Re: Sensorless back_emf speed controller
 

Eric,
The winding inductance forms an L/R filter with the winding resistance and the wiring and controller series resistance. This produces a low pass filter that affects the current in the motor windings. I no longer have my notes and we are short handed here at work so I can't reproduce the calculations right now. I believe I opened both the CIM and FP motors and found that 150 Hz chosen by IFI in the 884 seemed to fit with the commutator spacing PRR to optimize the current when the motors were spinning near peak efficiency. I am running on my audio experience here with 15kHz being the edge of normal hearing range and the effects of series inductance in audio circuits particularly telephone links.

Since the average winding current is directly related to the behavior of the motor, anything affecting motor current affects the motor behavior. Nyquist might be the wrong way to analyze this since the commutator spacing (between segments) is much less than the contact size and the output PWM is a fixed frequency while the commutator PRR is variable depending on the motor speed.

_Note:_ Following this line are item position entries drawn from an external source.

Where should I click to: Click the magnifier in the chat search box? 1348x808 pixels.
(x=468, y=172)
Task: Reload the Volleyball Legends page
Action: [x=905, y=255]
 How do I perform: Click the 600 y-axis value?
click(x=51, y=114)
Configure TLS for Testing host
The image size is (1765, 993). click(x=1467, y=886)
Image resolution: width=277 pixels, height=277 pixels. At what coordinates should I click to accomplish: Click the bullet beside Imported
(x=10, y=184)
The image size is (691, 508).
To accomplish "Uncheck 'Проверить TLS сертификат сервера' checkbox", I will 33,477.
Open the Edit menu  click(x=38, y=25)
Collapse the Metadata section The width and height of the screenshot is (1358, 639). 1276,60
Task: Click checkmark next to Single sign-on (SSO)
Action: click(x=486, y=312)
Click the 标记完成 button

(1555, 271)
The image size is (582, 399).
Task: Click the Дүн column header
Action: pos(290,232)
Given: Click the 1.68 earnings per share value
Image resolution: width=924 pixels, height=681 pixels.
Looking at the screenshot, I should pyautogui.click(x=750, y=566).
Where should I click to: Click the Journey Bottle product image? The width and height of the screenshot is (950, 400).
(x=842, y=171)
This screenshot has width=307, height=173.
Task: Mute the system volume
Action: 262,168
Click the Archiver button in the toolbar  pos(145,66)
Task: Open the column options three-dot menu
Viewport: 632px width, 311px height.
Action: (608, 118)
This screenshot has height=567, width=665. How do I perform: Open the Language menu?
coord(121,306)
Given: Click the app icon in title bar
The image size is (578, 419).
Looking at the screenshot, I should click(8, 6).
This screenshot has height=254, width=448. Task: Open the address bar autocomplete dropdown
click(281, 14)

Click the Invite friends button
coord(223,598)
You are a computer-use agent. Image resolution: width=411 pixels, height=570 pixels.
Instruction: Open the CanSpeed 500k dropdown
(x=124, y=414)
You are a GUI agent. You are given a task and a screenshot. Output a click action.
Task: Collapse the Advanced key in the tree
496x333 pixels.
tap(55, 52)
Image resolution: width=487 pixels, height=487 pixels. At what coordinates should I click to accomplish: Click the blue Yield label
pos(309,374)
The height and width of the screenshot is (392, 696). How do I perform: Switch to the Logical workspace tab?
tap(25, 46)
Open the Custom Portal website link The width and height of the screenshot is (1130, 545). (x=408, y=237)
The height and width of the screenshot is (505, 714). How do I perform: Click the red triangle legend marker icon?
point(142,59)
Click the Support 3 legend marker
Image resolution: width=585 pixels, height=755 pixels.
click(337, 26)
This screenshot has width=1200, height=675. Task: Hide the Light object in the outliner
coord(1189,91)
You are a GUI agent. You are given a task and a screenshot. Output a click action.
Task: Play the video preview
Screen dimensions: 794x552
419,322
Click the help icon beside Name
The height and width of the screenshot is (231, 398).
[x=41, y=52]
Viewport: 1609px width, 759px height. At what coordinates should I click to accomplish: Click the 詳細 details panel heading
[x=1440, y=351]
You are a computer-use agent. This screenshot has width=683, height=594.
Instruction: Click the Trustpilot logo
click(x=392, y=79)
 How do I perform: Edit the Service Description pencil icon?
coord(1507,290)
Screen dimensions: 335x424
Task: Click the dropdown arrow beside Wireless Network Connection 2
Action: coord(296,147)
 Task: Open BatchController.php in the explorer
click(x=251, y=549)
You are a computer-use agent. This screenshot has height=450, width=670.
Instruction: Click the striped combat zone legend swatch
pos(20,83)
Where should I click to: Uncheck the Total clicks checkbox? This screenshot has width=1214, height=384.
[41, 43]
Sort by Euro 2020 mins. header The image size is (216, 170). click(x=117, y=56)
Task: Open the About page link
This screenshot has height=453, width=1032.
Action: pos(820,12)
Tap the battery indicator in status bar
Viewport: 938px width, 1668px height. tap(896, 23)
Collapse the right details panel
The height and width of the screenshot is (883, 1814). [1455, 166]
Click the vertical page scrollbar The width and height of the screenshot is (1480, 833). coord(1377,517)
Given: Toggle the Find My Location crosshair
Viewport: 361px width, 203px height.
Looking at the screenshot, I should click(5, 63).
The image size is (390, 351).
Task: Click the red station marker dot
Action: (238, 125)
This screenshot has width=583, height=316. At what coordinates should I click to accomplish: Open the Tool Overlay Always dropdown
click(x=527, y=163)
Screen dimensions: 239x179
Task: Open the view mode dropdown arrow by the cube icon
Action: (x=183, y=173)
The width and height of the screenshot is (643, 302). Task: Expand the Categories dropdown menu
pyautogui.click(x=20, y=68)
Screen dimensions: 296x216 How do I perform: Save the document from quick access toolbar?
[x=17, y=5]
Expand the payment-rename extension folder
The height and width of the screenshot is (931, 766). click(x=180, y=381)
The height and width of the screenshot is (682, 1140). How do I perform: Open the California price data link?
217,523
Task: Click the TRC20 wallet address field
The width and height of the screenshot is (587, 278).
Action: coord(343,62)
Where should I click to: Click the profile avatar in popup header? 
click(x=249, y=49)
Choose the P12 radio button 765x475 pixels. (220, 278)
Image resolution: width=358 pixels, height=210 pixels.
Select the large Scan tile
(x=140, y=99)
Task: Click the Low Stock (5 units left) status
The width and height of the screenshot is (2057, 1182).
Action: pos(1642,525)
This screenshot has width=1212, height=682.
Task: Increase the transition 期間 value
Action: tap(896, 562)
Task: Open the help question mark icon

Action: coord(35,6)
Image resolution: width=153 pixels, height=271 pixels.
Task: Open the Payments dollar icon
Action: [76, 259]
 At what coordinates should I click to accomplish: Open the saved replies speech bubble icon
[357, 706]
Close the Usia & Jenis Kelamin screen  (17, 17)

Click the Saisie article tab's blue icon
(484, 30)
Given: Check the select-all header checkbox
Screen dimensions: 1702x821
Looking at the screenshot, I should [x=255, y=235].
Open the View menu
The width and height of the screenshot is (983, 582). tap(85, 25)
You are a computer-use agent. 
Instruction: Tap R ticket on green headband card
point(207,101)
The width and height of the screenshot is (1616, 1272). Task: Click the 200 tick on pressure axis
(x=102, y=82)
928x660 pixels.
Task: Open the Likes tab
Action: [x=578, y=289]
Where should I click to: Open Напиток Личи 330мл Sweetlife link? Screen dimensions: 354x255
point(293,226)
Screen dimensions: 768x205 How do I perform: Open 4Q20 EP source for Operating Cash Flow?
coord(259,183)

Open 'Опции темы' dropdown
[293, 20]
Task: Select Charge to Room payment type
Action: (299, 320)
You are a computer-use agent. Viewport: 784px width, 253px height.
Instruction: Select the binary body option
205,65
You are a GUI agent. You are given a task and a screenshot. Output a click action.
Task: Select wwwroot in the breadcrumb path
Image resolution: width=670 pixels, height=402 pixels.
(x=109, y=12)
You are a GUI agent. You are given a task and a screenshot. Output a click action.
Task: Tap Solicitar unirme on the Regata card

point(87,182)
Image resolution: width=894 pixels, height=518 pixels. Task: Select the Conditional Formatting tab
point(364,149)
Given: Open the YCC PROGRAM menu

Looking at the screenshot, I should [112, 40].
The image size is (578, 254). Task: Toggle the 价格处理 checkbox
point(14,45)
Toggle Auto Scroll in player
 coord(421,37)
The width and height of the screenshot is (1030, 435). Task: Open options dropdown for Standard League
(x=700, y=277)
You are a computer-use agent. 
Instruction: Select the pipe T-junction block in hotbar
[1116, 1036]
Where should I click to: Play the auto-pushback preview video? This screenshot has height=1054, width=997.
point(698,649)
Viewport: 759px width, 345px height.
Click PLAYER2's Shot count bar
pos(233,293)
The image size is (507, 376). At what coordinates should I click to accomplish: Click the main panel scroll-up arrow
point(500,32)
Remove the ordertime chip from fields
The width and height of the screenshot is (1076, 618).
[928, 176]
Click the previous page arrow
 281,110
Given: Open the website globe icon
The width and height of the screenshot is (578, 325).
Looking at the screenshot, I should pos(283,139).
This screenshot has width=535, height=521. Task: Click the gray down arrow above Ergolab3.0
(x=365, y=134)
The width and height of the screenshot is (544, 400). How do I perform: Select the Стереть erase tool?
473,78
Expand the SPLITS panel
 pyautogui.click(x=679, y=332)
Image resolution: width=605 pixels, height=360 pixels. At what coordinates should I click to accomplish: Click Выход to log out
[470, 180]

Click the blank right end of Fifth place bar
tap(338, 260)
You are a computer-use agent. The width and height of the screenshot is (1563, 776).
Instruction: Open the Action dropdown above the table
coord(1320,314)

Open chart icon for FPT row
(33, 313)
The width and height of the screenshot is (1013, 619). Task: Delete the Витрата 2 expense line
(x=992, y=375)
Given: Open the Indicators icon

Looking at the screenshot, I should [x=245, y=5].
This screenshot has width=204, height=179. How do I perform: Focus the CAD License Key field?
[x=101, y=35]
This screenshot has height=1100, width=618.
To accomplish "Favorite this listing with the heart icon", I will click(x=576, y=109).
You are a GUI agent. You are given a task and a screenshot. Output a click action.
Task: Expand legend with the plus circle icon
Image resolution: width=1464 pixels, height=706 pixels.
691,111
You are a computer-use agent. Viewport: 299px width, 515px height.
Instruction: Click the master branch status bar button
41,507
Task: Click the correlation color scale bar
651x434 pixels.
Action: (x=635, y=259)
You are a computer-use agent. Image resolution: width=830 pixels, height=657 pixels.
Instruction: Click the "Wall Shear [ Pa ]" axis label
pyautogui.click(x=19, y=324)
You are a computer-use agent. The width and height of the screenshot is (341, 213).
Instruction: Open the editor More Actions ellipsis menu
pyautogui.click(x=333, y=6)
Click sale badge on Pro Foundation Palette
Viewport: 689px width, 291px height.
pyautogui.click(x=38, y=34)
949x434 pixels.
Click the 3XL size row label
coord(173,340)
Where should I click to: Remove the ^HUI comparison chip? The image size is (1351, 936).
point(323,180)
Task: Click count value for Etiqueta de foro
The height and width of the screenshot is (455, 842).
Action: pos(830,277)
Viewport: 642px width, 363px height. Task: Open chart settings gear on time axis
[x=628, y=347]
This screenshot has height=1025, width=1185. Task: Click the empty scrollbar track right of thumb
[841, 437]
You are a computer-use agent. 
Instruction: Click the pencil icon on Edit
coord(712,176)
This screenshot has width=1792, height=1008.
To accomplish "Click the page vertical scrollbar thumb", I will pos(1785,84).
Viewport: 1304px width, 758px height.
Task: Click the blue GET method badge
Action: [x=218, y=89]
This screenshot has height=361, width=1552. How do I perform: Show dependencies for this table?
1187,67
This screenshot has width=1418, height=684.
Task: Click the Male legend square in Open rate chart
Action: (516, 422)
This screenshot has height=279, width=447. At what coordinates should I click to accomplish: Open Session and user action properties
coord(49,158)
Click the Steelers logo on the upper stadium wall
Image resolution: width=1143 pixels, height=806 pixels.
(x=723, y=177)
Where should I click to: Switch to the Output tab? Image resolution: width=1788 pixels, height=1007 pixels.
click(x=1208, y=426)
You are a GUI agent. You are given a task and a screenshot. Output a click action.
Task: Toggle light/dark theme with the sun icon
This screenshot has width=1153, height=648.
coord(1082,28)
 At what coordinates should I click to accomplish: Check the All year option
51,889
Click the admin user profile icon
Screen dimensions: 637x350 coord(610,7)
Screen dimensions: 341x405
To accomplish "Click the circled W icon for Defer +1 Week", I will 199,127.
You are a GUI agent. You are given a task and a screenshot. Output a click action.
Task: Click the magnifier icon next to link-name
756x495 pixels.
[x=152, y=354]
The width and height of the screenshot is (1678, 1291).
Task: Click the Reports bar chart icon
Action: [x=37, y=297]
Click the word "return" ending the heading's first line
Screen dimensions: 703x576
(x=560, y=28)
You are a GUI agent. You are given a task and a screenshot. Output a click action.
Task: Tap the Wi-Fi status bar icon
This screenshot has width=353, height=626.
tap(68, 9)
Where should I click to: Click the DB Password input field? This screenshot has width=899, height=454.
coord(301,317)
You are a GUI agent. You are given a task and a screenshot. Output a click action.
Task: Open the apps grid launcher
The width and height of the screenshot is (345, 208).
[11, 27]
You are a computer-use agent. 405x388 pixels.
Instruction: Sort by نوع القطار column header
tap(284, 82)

This is what I have been thinking...If we consider a set speed, how many pulses supply current to a particular winding at 150 Hz or 15Khz and how does the L/R affect the current? If we set this limit...at some speed a motor is spinning at a rate that allows a 150 Hz PWM at 50% duty cycle to supply current to an entire commutator segment, that is 3.3msec. Then the current rise time is a small fraction of the total current for that time period. For the same speed, segment length and duty cycle, a 15kHz PWM would make 100 on/off transitions and the L/R rise time over the same period becomes a significant portion of the supplied current over that same segment. Although at 150Hz the next segment would receive no current, the overall long term average current in both cases would seem to be 50% until you consider the rise time of the L/R equivalent. In addition, when either input pulse returns to zero, the inductance will try to cause the current to continue flowing. It is this that forms the sparking at the commutator/brush interface. That might prove to be useful in that an arc detector could be used to synchronize the sample circuitry. If that were possible, then a sample taken after the pulse would be by definition the back EMF. This of course, will become impossible when the duty cycle approaches 100%.